A Minnesota judge has granted Franken's request to proceed in investigating the absentee ballots that were thrown out, in the hope of finding people who were actually eligible to vote, but could not be verified as such by the state.
Thare are no firm numbers statewide as to the total amount of rejected absentee ballots, but Minnesota's largest county -- which makes up about 22% of the state population -- had about 461 such ballots... so it seems reasonable to assume we're talking about around four times that amount.
Basically, Franken's people will be doing the legwork that the state doesn't do on these ballots, to locate the voters and determine whether they were eligible to vote. If they find a supporter of theirs who was eligible to vote, that voter can -- with the Franken campaign's help -- go to court to get a judge to approve their ballot and amend the state total. This process is entirely judicial and seperate from the mandatory recount process, and the Franken campaign would be under no obligation to get legitimate Coleman voters to go to court and get their votes approved.

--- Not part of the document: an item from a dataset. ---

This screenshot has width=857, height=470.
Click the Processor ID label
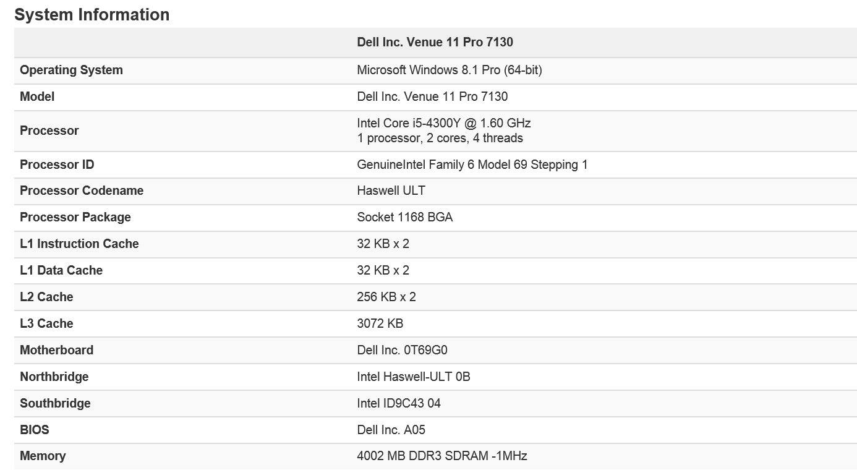(x=57, y=165)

The Coleman campaign, however, would presumably want to do the same, since it's entirely possible that the entire election could hang on these votes.

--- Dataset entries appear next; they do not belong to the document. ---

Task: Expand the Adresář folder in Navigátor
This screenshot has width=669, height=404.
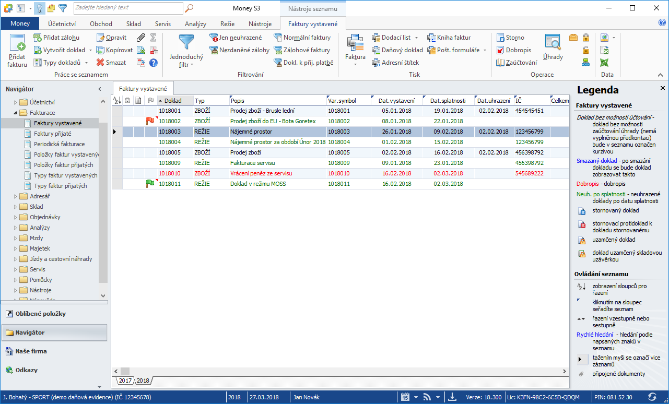Action: [16, 196]
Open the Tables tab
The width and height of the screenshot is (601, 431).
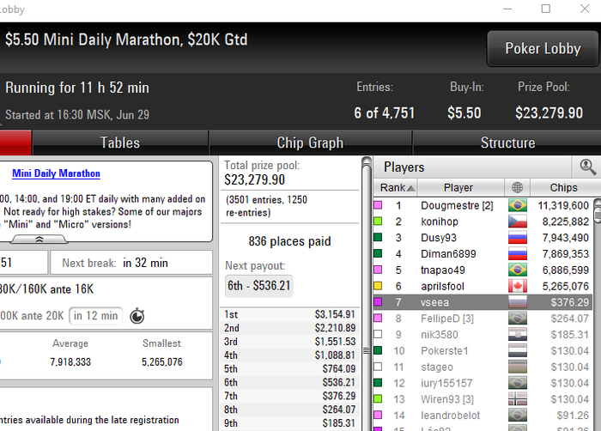pos(120,143)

Of course, there's also the recount itself which might win it for Franken.
A few key points on the recount:
1> Optical scanning has a failure rate that is higher when those votes are scanned in bulk numbers. Ballots stick together, get out of alignment, etc. So, crowded cities are more likely to fail at a rate higher than rural areas. Beth Fraser, the director of governmental affairs for the Minnesota secretary of state's office, recently said that her office estimates that as many as two votes for every 1,000 cast -- or as many as 6,000 votes -- may have been mistakenly rejected. If those votes go 55% Franken, 45% Coleman, that's a total of 3300 Franken votes to 2700 Coleman votes, or about 400 votes above the 207 vote gain he'll need to win. Of course, a significant minority could go to the independent candidate who came in third, so it's going to be close.
2> Urban voters are more likely to use older, overworked, more tempermental machines that result in voters trying to clarify their ballot with circles, checkmarks, etc.
3> There's evidence of a lot of undervoting, according to the current results, where people voted for say, Obama, but their vote for Franken may either not be there or may be unregistered due to scanning problems or some other factor. This could play a significant role in the recount.
So, Franken has a couple pathways to victory open to him... both of which seem likely to be slightly tilted in his direction.